*** Source data ***
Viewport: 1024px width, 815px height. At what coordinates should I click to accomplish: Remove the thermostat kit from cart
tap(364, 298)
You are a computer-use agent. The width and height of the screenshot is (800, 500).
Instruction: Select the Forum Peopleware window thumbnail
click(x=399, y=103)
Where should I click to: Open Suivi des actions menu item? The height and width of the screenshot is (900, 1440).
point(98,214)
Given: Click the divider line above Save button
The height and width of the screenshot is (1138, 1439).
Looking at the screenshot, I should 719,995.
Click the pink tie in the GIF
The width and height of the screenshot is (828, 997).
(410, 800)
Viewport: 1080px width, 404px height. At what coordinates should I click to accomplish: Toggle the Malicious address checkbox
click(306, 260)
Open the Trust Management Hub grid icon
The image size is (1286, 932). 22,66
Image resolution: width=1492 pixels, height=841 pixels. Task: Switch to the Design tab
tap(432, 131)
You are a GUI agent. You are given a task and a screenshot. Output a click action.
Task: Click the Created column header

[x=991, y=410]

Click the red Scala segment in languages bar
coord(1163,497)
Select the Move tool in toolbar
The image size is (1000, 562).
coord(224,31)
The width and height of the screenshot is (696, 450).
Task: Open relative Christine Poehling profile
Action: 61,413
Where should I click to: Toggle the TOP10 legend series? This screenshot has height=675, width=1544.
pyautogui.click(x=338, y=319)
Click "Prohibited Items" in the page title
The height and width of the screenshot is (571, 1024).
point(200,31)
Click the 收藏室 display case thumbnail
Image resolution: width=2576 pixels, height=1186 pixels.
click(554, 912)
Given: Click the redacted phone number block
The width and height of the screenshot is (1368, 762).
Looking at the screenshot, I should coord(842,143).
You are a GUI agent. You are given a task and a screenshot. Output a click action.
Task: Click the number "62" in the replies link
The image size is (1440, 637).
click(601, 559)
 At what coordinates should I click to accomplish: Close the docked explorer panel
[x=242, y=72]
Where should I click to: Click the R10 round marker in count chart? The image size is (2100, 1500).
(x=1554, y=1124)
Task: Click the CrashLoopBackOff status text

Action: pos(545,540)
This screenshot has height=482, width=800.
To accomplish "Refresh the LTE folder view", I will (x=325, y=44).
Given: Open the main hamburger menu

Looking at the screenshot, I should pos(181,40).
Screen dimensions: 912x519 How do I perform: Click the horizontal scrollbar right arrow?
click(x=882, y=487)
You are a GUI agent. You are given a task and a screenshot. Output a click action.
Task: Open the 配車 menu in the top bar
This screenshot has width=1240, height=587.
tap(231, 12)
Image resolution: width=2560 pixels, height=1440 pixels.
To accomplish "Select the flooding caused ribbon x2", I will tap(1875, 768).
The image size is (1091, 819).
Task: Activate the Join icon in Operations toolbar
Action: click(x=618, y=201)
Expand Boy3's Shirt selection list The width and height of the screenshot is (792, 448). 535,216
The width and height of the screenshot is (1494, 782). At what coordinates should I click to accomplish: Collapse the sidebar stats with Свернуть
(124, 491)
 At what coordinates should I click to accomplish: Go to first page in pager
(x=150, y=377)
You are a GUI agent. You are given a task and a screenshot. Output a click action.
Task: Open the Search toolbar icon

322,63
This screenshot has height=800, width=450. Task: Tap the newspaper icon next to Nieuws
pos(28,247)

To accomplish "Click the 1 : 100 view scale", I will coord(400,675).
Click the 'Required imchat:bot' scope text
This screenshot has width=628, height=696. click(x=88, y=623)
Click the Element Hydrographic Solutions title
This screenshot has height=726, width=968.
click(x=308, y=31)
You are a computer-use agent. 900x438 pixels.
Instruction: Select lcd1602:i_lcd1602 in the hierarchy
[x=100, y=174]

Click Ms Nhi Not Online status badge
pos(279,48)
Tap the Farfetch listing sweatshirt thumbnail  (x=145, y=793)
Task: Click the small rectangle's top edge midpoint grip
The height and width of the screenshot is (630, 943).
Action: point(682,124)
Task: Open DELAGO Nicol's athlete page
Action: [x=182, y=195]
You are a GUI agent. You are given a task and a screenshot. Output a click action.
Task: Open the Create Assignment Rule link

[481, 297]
***
▶ [To do] Given the listing, work out the number of lines in which the word "computer" is found, and supply only that number.

▶ [Problem solution] 2